Purpose: Regulatory T cells (T regs) can inhibit immune responses mediated by T cells. It has been shown that there is an increased proportion of T regs in several different human malignancies, although the actual mechanism remains unclear. In the present study, we evaluated the prevalence of CD4(+)CD25high T regs in PBMCs from patients with gastric and esophageal cancers in relation to the clinical outcome.
Methods: PBMCs in 72 patients with gastric cancer and 42 patients with esophageal cancer were evaluated for the proportion of CD4(+)CD25high T cells, as a percentage of the total CD4(+) cells, by flow cytometric analysis with triple-color staining. Actuarial overall survival rates of the patients were analyzed by the Kaplan-Meier method.

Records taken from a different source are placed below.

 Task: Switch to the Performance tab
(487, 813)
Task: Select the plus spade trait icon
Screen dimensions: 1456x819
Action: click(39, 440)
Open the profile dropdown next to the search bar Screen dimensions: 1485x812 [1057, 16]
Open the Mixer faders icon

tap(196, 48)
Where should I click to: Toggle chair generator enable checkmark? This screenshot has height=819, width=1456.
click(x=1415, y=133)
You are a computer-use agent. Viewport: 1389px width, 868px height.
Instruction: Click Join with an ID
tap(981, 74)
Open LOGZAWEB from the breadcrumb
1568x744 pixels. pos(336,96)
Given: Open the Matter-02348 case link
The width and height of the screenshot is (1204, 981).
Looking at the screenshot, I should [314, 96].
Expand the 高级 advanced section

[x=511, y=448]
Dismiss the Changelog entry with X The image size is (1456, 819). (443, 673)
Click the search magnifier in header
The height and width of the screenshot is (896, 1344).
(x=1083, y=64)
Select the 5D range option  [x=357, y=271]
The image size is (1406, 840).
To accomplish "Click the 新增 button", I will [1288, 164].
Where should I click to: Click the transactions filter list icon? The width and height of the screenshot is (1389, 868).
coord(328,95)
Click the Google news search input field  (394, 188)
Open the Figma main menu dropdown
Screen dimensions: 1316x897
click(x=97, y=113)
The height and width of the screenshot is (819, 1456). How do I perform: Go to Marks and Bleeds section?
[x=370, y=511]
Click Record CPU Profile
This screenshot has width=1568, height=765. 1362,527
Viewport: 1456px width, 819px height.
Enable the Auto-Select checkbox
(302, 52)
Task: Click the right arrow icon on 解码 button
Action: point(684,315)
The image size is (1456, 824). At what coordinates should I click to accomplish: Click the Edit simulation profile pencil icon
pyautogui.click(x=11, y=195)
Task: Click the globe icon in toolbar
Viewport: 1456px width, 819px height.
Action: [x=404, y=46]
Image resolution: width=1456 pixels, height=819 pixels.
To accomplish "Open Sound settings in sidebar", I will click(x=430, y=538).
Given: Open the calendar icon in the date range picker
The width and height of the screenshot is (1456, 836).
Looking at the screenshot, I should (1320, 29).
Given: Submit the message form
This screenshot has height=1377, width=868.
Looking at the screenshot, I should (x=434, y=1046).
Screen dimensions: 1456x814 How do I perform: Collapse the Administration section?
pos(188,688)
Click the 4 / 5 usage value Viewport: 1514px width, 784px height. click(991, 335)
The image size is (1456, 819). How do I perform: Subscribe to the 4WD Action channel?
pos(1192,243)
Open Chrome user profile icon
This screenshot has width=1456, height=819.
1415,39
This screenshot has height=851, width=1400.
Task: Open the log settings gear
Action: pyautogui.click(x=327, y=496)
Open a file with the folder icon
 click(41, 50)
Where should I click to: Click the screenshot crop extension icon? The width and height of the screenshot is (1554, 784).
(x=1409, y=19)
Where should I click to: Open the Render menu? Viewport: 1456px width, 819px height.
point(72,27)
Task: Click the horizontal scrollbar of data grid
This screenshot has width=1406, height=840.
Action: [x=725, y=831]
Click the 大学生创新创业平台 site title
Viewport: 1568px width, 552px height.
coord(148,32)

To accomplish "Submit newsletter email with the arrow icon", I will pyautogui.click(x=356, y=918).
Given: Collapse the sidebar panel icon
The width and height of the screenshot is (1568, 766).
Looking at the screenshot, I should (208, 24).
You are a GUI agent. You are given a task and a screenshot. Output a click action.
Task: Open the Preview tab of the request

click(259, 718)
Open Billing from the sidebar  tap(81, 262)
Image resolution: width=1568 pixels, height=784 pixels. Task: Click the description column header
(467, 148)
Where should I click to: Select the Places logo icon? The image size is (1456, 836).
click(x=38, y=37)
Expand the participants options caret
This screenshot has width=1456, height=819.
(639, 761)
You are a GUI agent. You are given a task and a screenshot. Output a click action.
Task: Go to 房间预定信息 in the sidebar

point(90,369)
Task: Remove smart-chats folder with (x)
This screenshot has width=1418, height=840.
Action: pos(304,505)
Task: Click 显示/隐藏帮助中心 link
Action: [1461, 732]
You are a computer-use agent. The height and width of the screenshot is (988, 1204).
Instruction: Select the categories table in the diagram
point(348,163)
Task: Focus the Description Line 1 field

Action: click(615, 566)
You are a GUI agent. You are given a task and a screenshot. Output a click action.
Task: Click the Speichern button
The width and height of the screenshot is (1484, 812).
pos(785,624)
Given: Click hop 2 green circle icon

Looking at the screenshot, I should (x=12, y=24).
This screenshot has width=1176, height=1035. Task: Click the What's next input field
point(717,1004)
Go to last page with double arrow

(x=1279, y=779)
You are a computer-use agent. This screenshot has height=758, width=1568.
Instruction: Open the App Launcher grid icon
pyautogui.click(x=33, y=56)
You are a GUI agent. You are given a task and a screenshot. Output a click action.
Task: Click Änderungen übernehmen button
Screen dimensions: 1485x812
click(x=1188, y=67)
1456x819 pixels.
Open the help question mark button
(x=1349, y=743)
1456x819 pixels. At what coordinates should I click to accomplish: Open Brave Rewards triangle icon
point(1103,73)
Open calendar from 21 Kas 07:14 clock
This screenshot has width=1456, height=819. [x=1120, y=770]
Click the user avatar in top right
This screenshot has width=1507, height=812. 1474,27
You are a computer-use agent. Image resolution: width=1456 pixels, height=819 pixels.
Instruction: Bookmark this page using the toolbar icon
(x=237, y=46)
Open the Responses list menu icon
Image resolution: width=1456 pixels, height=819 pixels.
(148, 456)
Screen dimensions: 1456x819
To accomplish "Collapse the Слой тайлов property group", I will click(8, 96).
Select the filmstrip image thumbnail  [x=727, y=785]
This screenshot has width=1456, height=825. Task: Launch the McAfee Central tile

Results: The percentages of CD4(+)CD25high T cells for cases of gastric cancer (4.9+/-1.2%) and esophageal cancer (5.2+/-2.1%) were significantly higher than those for healthy donors (1.9+/-1.1%, P<0.01). There were significant differences in the prevalence of CD4(+)CD25high T cells between the early and advanced disease stages, both in gastric cancer (stage I vs. III, P<0.05; stage I vs. IV, P<0.05) and esophageal cancer (stage I vs. IV, P<0.05). The patients with a high proportion of CD4(+)CD25high T cells showed poorer survival rates in comparison to those with a low proportion, in both gastric and esophageal cancers. After patients received curative resections of gastric cancers (n=57), the increased proportions of CD4(+)CD25high T cells were significantly reduced, and the levels were almost equal to those in normal healthy donors. In addition, studies of gastric cancer patients with postoperative recurrent tumors (n=6) revealed that the prevalence of CD4(+)CD25high T cells individually increased compared to 2 months after the operations. CD4(+)CD25high T cells expressed FOXP3 mRNA and had abundant CD45RO and intracellular CTLA-4 molecules.
Conclusions: These results strongly suggest that tumor-related factors induce and expand CD4(+)CD25high T regs.